*Exercise description*: Exactly as they appear, print the line with "The width and" and each line after it through the end of the entries below; leave out pictures.

Stored data entries
-*-

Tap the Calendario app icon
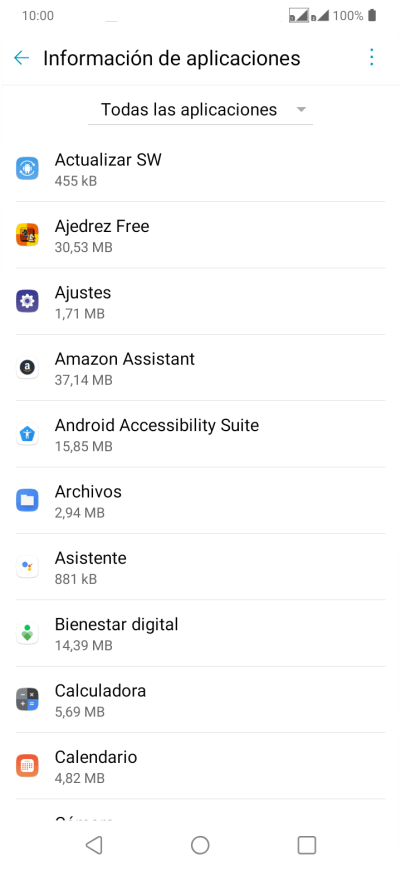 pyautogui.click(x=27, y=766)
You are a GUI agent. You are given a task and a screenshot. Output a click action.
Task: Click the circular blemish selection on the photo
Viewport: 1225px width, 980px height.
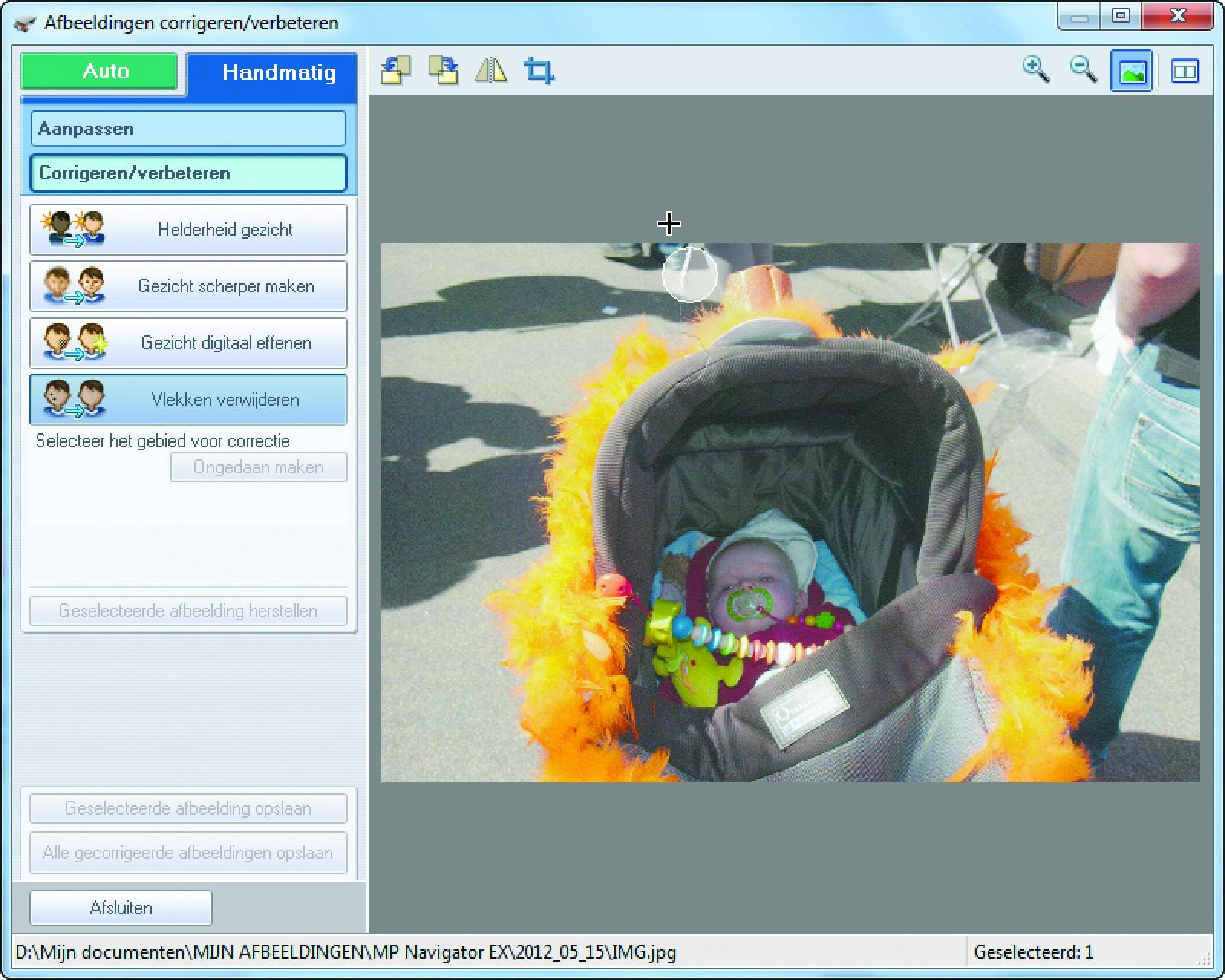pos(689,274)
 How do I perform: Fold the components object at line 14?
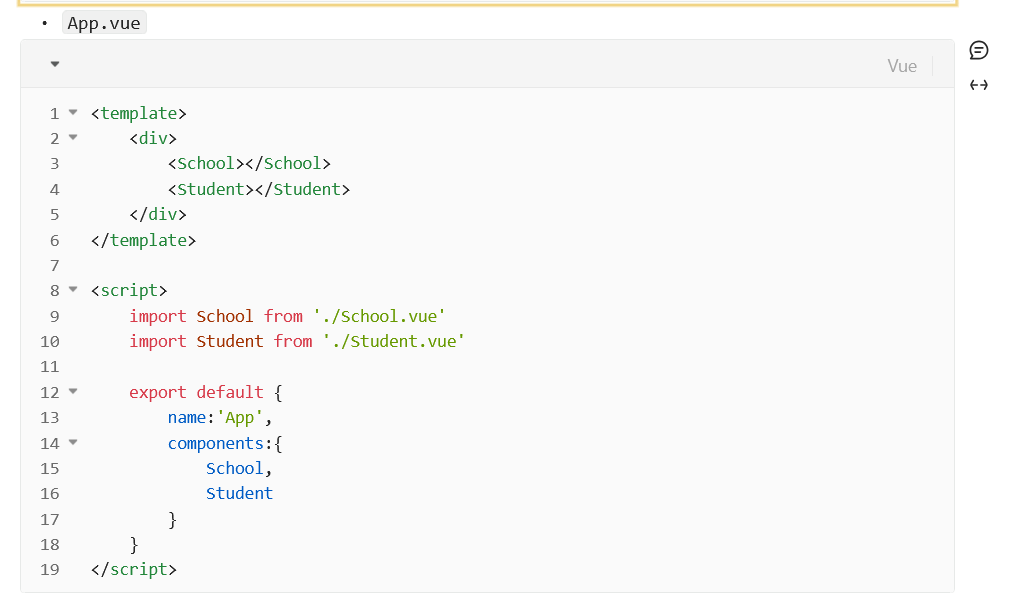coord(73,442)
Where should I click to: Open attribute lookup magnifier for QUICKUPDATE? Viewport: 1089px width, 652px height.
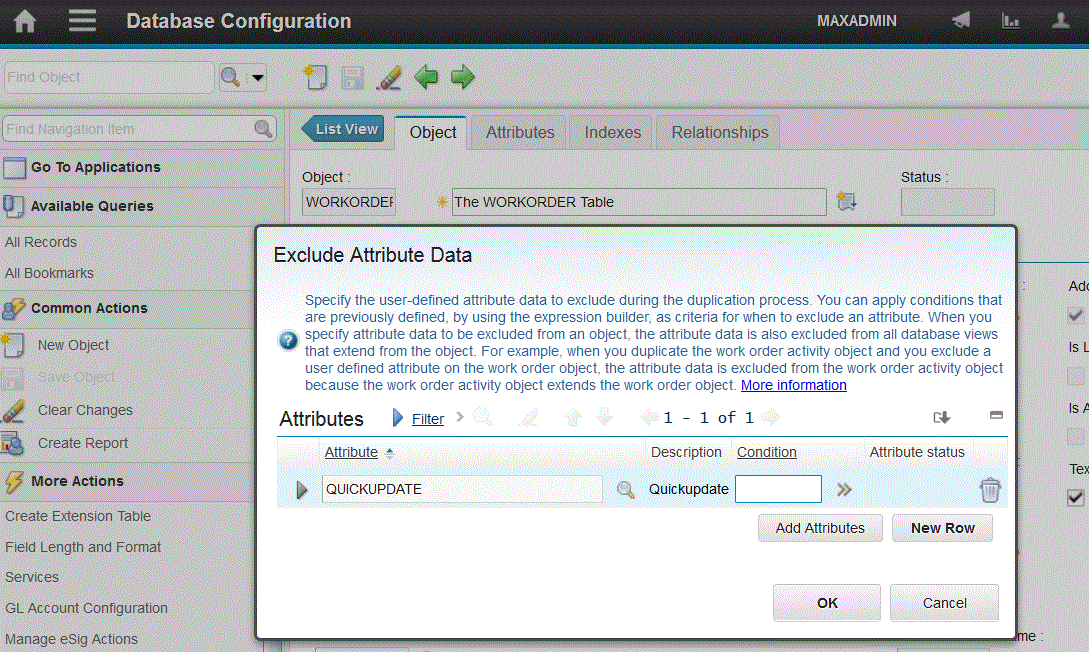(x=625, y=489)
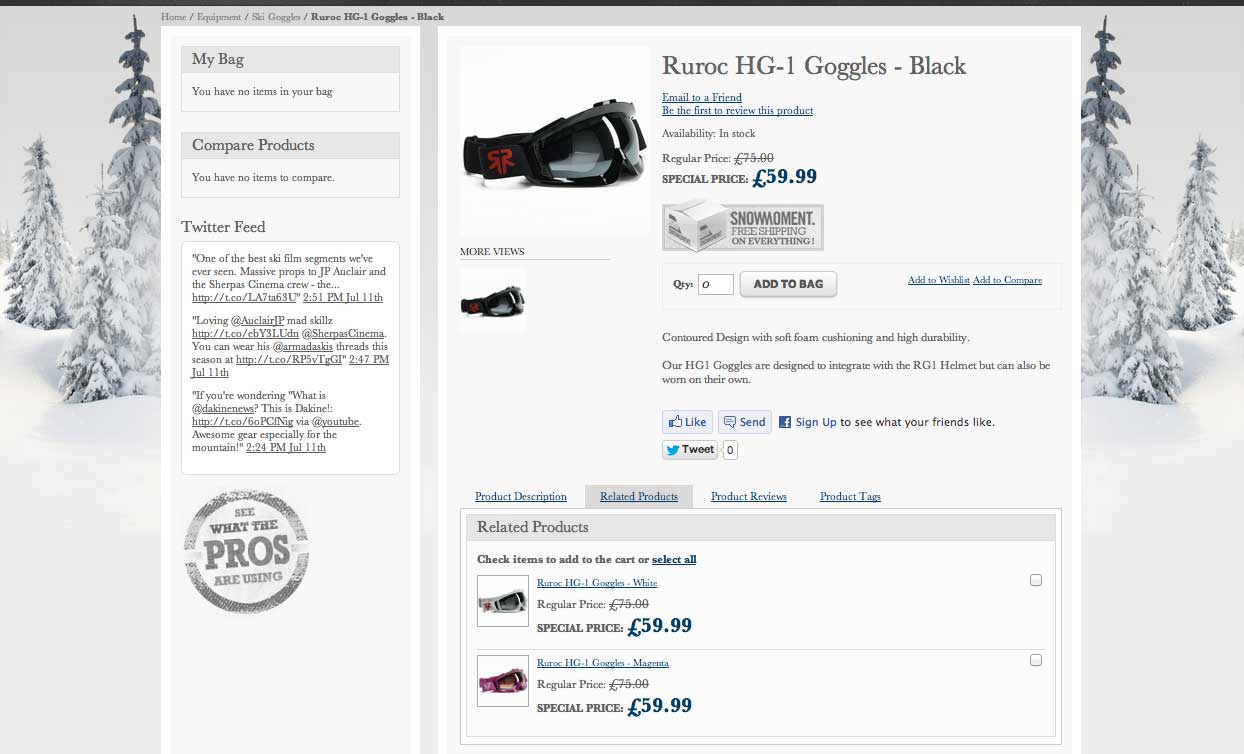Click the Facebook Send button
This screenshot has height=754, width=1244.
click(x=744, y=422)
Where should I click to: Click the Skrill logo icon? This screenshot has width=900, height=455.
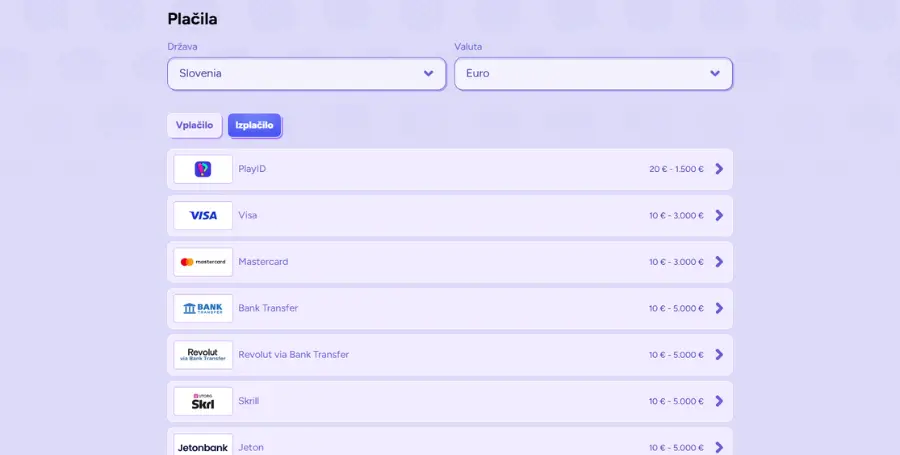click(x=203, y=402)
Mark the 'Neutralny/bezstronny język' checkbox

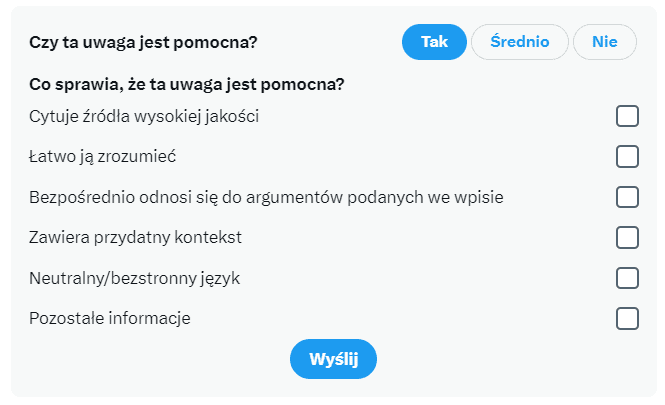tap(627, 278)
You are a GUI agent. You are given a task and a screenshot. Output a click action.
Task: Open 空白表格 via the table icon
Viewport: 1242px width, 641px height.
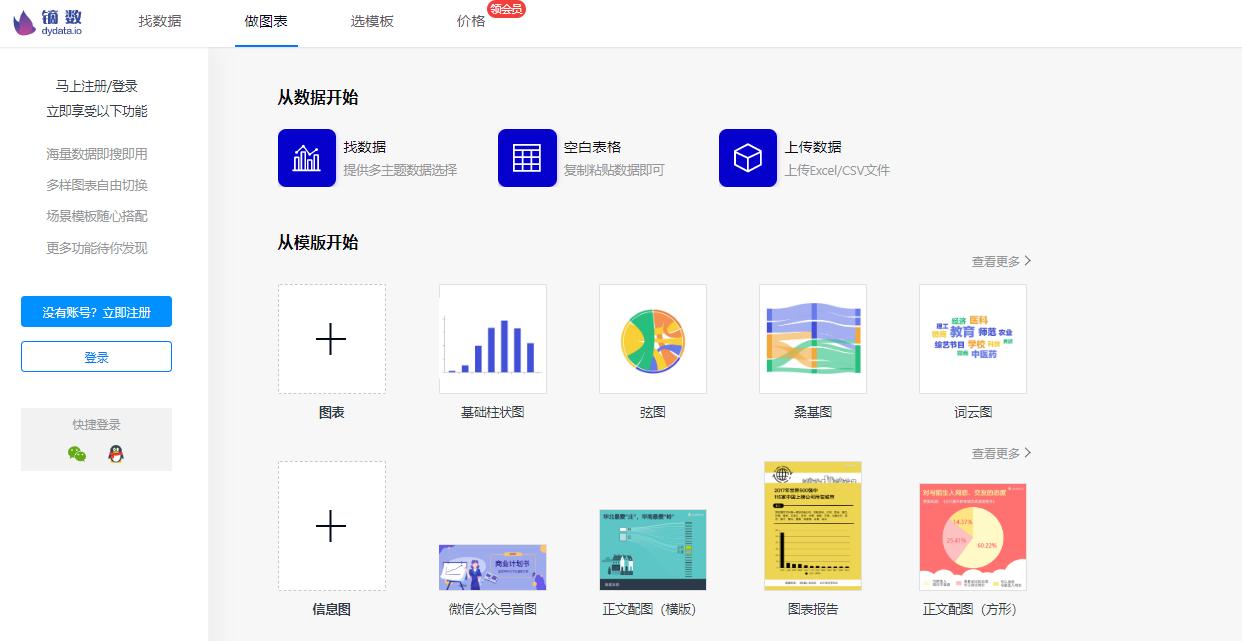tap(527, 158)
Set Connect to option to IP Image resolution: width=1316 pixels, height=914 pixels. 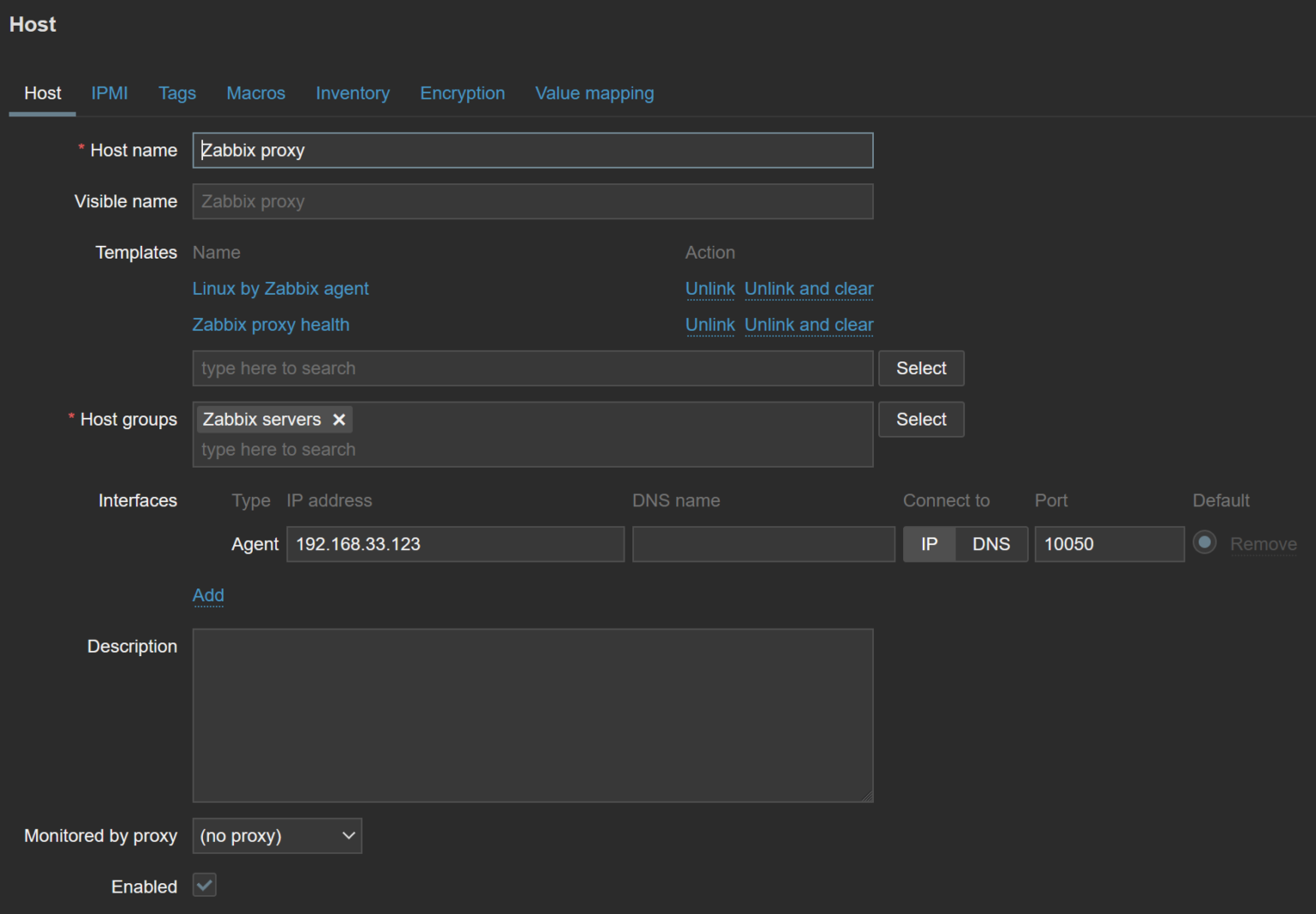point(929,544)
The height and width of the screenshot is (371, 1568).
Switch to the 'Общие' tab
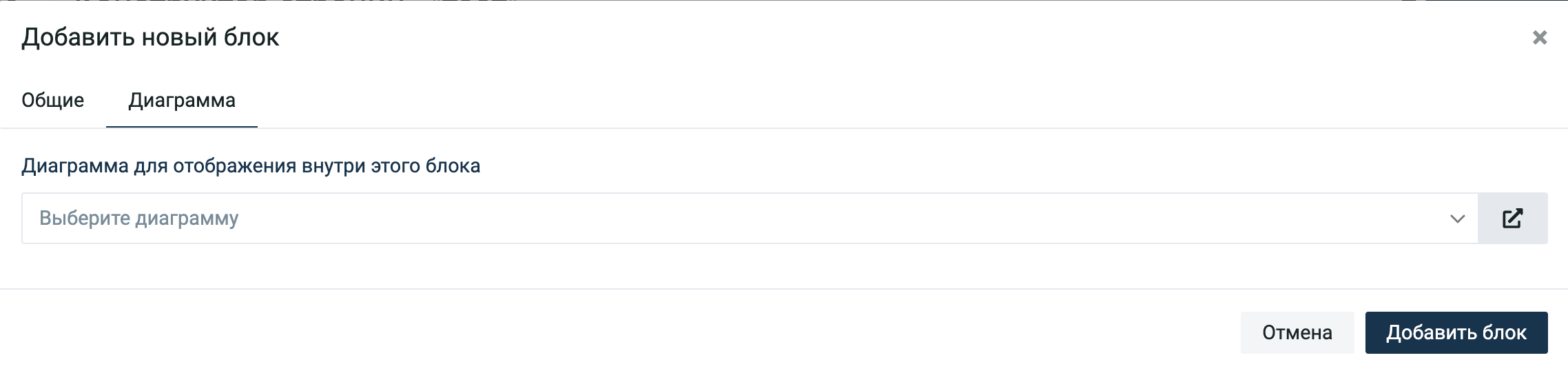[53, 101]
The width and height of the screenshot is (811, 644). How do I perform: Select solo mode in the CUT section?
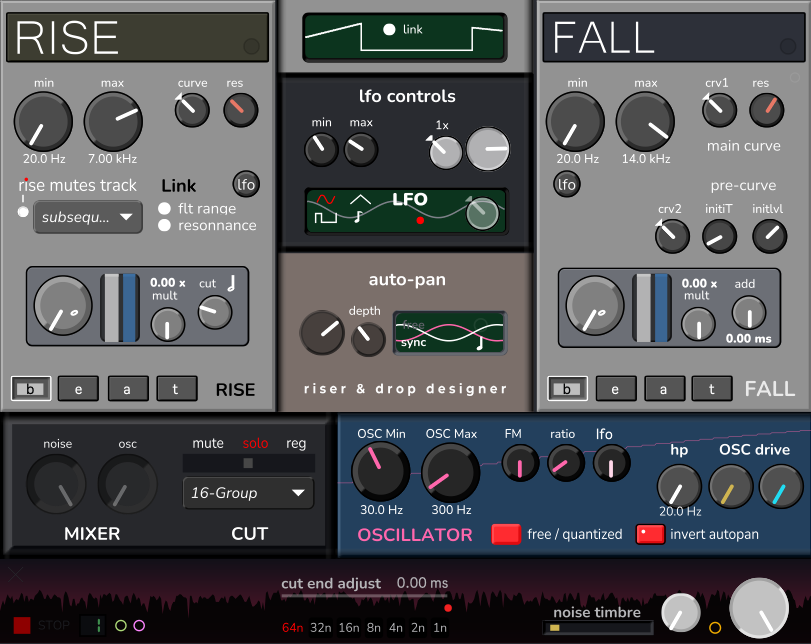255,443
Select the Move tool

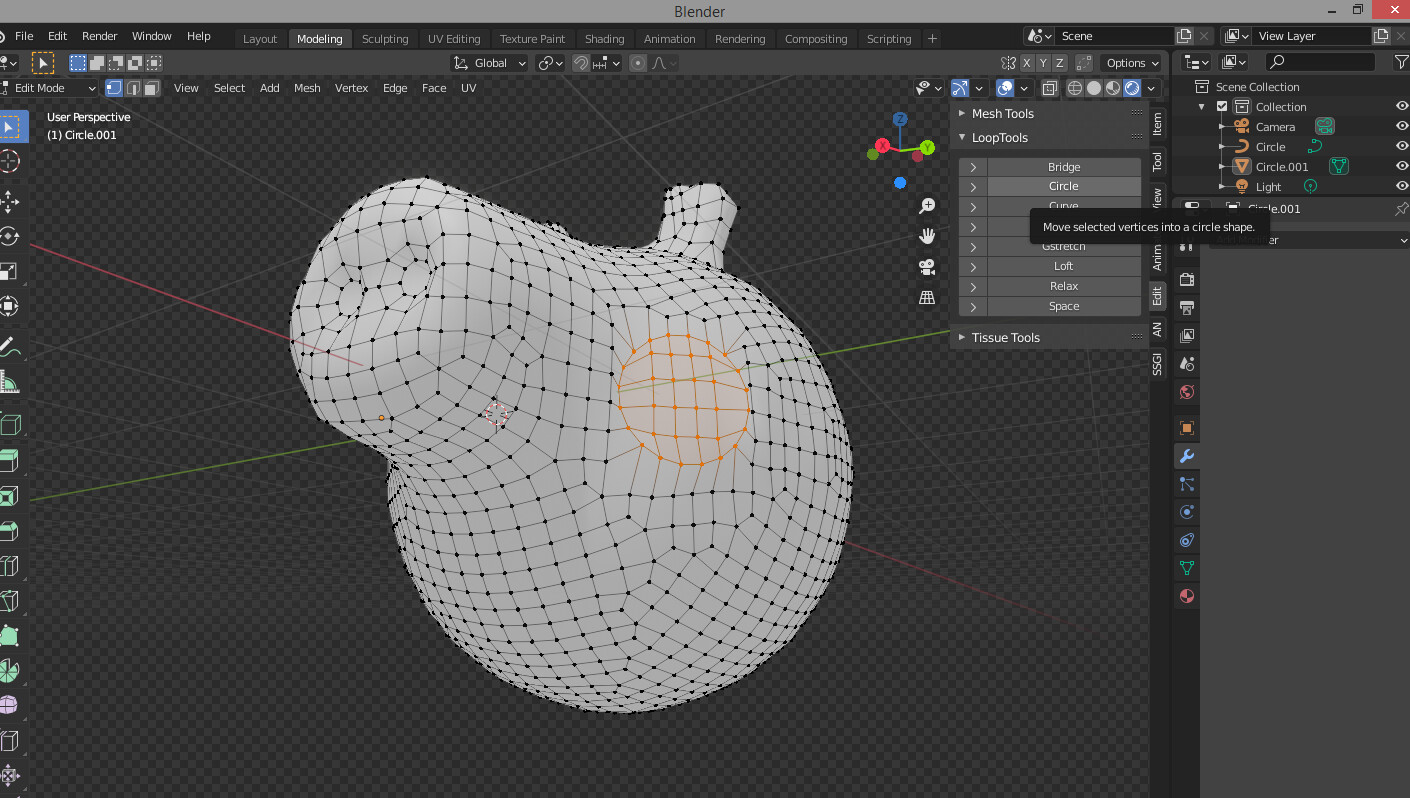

-*-

*Task result*:
The width and height of the screenshot is (811, 644). How do I perform: Select solo mode in the CUT section?
255,443
Select the Move tool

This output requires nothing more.